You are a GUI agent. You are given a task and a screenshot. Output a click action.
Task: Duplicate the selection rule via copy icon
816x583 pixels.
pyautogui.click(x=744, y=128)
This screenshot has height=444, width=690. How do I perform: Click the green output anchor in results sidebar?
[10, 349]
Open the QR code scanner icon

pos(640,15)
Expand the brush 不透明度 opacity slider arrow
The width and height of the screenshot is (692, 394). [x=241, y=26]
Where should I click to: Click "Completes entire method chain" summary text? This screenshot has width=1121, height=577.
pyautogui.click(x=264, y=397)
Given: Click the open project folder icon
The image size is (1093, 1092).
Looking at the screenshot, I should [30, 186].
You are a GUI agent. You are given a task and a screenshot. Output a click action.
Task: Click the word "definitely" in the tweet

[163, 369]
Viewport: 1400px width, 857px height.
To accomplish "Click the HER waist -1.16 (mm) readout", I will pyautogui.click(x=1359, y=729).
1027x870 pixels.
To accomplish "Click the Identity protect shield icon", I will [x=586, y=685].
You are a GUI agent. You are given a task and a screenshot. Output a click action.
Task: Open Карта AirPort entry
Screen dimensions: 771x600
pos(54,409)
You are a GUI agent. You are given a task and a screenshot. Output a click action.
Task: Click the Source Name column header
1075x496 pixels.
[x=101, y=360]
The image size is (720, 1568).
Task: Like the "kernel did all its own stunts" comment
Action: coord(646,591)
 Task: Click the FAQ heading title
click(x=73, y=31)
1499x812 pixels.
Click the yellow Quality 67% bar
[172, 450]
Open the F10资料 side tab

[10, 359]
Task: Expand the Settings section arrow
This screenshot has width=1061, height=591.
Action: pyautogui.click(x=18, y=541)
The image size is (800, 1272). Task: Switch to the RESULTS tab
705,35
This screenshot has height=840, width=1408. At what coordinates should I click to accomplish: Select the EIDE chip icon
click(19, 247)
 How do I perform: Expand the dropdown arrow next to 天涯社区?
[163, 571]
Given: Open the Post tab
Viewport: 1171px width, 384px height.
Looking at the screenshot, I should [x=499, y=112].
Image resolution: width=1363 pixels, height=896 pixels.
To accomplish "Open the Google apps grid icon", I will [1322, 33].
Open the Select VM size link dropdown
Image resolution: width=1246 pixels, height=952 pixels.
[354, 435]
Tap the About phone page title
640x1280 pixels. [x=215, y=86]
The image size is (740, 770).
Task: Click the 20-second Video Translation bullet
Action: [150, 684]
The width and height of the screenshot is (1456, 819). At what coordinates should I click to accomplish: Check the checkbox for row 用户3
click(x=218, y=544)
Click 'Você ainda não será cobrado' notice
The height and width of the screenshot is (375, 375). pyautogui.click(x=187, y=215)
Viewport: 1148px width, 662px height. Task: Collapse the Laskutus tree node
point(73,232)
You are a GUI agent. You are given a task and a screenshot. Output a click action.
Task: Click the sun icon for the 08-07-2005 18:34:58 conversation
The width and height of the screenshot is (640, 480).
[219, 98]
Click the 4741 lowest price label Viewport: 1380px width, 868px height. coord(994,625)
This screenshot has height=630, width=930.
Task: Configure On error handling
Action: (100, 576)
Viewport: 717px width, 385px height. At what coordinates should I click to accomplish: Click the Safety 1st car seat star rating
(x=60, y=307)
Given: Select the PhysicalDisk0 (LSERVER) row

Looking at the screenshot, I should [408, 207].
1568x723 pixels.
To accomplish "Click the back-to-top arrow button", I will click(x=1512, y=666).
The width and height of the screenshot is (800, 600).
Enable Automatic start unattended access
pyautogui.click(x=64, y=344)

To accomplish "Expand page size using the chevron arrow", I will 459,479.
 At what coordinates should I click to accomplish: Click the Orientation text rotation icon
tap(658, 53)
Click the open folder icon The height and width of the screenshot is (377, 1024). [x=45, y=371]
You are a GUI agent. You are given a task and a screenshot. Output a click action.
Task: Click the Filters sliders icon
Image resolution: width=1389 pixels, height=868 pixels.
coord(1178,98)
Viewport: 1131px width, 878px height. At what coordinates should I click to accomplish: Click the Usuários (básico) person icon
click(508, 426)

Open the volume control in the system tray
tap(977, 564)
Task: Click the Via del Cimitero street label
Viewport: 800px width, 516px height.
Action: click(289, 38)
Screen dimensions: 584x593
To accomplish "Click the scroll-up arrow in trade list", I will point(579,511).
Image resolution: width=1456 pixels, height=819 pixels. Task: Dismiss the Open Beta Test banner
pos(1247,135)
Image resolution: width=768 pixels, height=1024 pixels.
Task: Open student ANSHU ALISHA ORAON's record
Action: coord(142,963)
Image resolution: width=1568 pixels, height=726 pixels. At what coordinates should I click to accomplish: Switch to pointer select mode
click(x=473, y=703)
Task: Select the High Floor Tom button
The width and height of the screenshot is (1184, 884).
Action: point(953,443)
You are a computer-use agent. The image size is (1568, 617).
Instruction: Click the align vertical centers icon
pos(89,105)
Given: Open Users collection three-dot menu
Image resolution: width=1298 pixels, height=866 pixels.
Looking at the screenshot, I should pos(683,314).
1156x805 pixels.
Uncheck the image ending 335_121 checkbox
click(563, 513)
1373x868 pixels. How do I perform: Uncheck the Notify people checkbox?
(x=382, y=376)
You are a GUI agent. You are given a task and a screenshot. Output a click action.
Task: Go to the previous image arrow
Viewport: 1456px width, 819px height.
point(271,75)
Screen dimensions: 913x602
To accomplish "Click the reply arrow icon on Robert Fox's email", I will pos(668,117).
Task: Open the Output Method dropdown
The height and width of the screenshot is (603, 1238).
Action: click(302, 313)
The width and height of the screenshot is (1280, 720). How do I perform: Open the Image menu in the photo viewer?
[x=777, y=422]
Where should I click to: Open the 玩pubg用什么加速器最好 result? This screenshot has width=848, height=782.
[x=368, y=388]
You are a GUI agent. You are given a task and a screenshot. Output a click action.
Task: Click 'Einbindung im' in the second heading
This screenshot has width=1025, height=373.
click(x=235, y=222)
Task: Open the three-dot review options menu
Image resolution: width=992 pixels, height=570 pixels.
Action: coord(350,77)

* _TASK BRIEF_:
Reproduce the lines above with "Output a click action" switched to "Return a single click action" wherever it occurs, leaving everything else unchanged.

* _SOLUTION TO THE EXERCISE_:
You are a GUI agent. You are given a task and a screenshot. Return a single click action.
Task: Duplicate the selection rule via copy icon
816x583 pixels.
pyautogui.click(x=744, y=128)
This screenshot has height=444, width=690. How do I perform: Click the green output anchor in results sidebar?
[10, 349]
Open the QR code scanner icon

pos(640,15)
Expand the brush 不透明度 opacity slider arrow
The width and height of the screenshot is (692, 394). [x=241, y=26]
Where should I click to: Click "Completes entire method chain" summary text? This screenshot has width=1121, height=577.
pyautogui.click(x=264, y=397)
Given: Click the open project folder icon
The image size is (1093, 1092).
Looking at the screenshot, I should [30, 186].
You are a GUI agent. You are given a task and a screenshot. Return a single click action.
Task: Click the word "definitely" in the tweet

[163, 369]
Viewport: 1400px width, 857px height.
To accomplish "Click the HER waist -1.16 (mm) readout", I will pyautogui.click(x=1359, y=729).
1027x870 pixels.
To accomplish "Click the Identity protect shield icon", I will [x=586, y=685].
You are a GUI agent. You are given a task and a screenshot. Return a single click action.
Task: Open Карта AirPort entry
Screen dimensions: 771x600
pos(54,409)
You are a GUI agent. You are given a task and a screenshot. Return a single click action.
Task: Click the Source Name column header
1075x496 pixels.
[x=101, y=360]
The image size is (720, 1568).
Task: Like the "kernel did all its own stunts" comment
Action: coord(646,591)
 Task: Click the FAQ heading title
click(x=73, y=31)
1499x812 pixels.
Click the yellow Quality 67% bar
[172, 450]
Open the F10资料 side tab

[10, 359]
Task: Expand the Settings section arrow
This screenshot has width=1061, height=591.
Action: pyautogui.click(x=18, y=541)
The image size is (800, 1272). Task: Switch to the RESULTS tab
705,35
This screenshot has height=840, width=1408. At what coordinates should I click to accomplish: Select the EIDE chip icon
click(19, 247)
 How do I perform: Expand the dropdown arrow next to 天涯社区?
[163, 571]
Given: Open the Post tab
Viewport: 1171px width, 384px height.
Looking at the screenshot, I should [x=499, y=112].
Image resolution: width=1363 pixels, height=896 pixels.
To accomplish "Open the Google apps grid icon", I will [1322, 33].
Open the Select VM size link dropdown
Image resolution: width=1246 pixels, height=952 pixels.
[354, 435]
Tap the About phone page title
640x1280 pixels. [x=215, y=86]
The image size is (740, 770).
Task: Click the 20-second Video Translation bullet
Action: [150, 684]
The width and height of the screenshot is (1456, 819). At what coordinates should I click to accomplish: Check the checkbox for row 用户3
click(x=218, y=544)
Click 'Você ainda não será cobrado' notice
The height and width of the screenshot is (375, 375). pyautogui.click(x=187, y=215)
Viewport: 1148px width, 662px height. Task: Collapse the Laskutus tree node
point(73,232)
You are a GUI agent. You are given a task and a screenshot. Return a single click action.
Task: Click the sun icon for the 08-07-2005 18:34:58 conversation
The width and height of the screenshot is (640, 480).
[219, 98]
Click the 4741 lowest price label Viewport: 1380px width, 868px height. coord(994,625)
This screenshot has height=630, width=930.
Task: Configure On error handling
Action: (100, 576)
Viewport: 717px width, 385px height. At what coordinates should I click to accomplish: Click the Safety 1st car seat star rating
(x=60, y=307)
Given: Select the PhysicalDisk0 (LSERVER) row

Looking at the screenshot, I should [408, 207].
1568x723 pixels.
To accomplish "Click the back-to-top arrow button", I will click(x=1512, y=666).
The width and height of the screenshot is (800, 600).
Enable Automatic start unattended access
pyautogui.click(x=64, y=344)

To accomplish "Expand page size using the chevron arrow", I will 459,479.
 At what coordinates should I click to accomplish: Click the Orientation text rotation icon
tap(658, 53)
Click the open folder icon The height and width of the screenshot is (377, 1024). [x=45, y=371]
You are a GUI agent. You are given a task and a screenshot. Return a single click action.
Task: Click the Filters sliders icon
Image resolution: width=1389 pixels, height=868 pixels.
coord(1178,98)
Viewport: 1131px width, 878px height. At what coordinates should I click to accomplish: Click the Usuários (básico) person icon
click(508, 426)

Open the volume control in the system tray
tap(977, 564)
Task: Click the Via del Cimitero street label
Viewport: 800px width, 516px height.
Action: click(289, 38)
Screen dimensions: 584x593
To accomplish "Click the scroll-up arrow in trade list", I will point(579,511).
Image resolution: width=1456 pixels, height=819 pixels. Task: Dismiss the Open Beta Test banner
pos(1247,135)
Image resolution: width=768 pixels, height=1024 pixels.
Task: Open student ANSHU ALISHA ORAON's record
Action: coord(142,963)
Image resolution: width=1568 pixels, height=726 pixels. At what coordinates should I click to accomplish: Switch to pointer select mode
click(x=473, y=703)
Task: Select the High Floor Tom button
The width and height of the screenshot is (1184, 884).
Action: point(953,443)
You are a computer-use agent. The image size is (1568, 617).
Instruction: Click the align vertical centers icon
pos(89,105)
Given: Open Users collection three-dot menu
Image resolution: width=1298 pixels, height=866 pixels.
Looking at the screenshot, I should pos(683,314).
1156x805 pixels.
Uncheck the image ending 335_121 checkbox
click(563, 513)
1373x868 pixels. How do I perform: Uncheck the Notify people checkbox?
(x=382, y=376)
You are a GUI agent. You are given a task and a screenshot. Return a single click action.
Task: Go to the previous image arrow
Viewport: 1456px width, 819px height.
point(271,75)
Screen dimensions: 913x602
To accomplish "Click the reply arrow icon on Robert Fox's email", I will pos(668,117).
Task: Open the Output Method dropdown
The height and width of the screenshot is (603, 1238).
Action: click(302, 313)
The width and height of the screenshot is (1280, 720). How do I perform: Open the Image menu in the photo viewer?
[x=777, y=422]
Where should I click to: Open the 玩pubg用什么加速器最好 result? This screenshot has width=848, height=782.
[x=368, y=388]
You are a GUI agent. You are given a task and a screenshot. Return a single click action.
Task: Click 'Einbindung im' in the second heading
This screenshot has width=1025, height=373.
click(x=235, y=222)
Task: Open the three-dot review options menu
Image resolution: width=992 pixels, height=570 pixels.
Action: coord(350,77)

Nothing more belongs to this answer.